**DIRECTIONS:**
Copy the listing below word for word, beginning at the line containing "Click the folder icon on Privacy Cleanup card" and continuing through the final line of the listing.

== STORED RECORDS ==

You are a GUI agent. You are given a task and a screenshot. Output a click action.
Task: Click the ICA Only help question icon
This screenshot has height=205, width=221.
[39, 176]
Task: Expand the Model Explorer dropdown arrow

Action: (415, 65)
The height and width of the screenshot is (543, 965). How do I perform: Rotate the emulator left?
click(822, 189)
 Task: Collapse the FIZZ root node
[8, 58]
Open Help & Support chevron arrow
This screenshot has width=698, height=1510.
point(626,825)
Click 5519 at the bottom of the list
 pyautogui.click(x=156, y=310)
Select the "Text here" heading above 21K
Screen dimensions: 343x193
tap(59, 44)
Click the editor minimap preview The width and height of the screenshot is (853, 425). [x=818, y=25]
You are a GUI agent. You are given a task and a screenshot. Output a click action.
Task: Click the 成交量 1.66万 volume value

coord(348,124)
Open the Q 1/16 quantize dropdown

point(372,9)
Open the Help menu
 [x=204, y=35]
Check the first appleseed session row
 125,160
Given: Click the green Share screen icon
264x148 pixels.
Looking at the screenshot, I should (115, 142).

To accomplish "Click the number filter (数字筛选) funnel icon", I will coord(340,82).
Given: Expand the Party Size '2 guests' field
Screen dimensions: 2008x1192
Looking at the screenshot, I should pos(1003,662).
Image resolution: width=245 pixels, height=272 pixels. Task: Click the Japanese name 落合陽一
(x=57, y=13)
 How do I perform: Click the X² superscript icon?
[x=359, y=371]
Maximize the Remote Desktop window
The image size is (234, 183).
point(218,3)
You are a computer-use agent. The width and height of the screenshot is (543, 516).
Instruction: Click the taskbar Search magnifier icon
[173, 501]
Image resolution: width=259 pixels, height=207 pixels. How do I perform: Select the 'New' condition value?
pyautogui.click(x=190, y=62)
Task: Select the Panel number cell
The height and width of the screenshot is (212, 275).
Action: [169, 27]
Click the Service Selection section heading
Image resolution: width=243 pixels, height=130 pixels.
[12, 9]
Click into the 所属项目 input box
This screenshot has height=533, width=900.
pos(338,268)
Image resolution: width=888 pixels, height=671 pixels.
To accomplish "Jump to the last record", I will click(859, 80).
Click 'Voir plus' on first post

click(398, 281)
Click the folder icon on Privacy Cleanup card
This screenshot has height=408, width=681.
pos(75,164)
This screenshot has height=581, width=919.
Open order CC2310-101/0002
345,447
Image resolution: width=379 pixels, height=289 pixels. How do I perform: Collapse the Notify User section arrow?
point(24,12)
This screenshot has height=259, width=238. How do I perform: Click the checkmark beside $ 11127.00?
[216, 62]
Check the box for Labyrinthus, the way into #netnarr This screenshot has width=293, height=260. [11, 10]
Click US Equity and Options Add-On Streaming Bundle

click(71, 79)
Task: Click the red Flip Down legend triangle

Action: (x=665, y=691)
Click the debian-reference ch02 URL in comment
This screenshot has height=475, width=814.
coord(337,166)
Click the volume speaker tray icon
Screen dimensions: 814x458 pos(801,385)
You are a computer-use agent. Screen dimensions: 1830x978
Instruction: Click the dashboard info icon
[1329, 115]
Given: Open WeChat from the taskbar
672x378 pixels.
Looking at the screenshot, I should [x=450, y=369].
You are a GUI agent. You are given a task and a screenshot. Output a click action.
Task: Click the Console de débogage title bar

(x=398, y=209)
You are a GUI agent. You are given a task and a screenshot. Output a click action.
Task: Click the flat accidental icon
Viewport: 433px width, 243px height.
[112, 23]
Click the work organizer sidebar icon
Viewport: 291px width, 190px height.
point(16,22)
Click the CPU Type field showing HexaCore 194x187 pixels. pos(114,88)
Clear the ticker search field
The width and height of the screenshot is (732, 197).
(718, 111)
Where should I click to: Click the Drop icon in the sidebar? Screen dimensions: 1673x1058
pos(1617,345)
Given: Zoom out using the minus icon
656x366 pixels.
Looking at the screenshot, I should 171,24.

===

**RESULT:**
Click the folder icon on Privacy Cleanup card
This screenshot has height=408, width=681.
pos(75,164)
This screenshot has height=581, width=919.
Open order CC2310-101/0002
345,447
Image resolution: width=379 pixels, height=289 pixels. How do I perform: Collapse the Notify User section arrow?
point(24,12)
This screenshot has height=259, width=238. How do I perform: Click the checkmark beside $ 11127.00?
[216, 62]
Check the box for Labyrinthus, the way into #netnarr This screenshot has width=293, height=260. [11, 10]
Click US Equity and Options Add-On Streaming Bundle

click(71, 79)
Task: Click the red Flip Down legend triangle

Action: (x=665, y=691)
Click the debian-reference ch02 URL in comment
This screenshot has height=475, width=814.
coord(337,166)
Click the volume speaker tray icon
Screen dimensions: 814x458 pos(801,385)
You are a computer-use agent. Screen dimensions: 1830x978
Instruction: Click the dashboard info icon
[1329, 115]
Given: Open WeChat from the taskbar
672x378 pixels.
Looking at the screenshot, I should [x=450, y=369].
You are a GUI agent. You are given a task and a screenshot. Output a click action.
Task: Click the Console de débogage title bar

(x=398, y=209)
You are a GUI agent. You are given a task and a screenshot. Output a click action.
Task: Click the flat accidental icon
Viewport: 433px width, 243px height.
[112, 23]
Click the work organizer sidebar icon
Viewport: 291px width, 190px height.
point(16,22)
Click the CPU Type field showing HexaCore 194x187 pixels. pos(114,88)
Clear the ticker search field
The width and height of the screenshot is (732, 197).
(718, 111)
Where should I click to: Click the Drop icon in the sidebar? Screen dimensions: 1673x1058
pos(1617,345)
Given: Zoom out using the minus icon
656x366 pixels.
Looking at the screenshot, I should 171,24.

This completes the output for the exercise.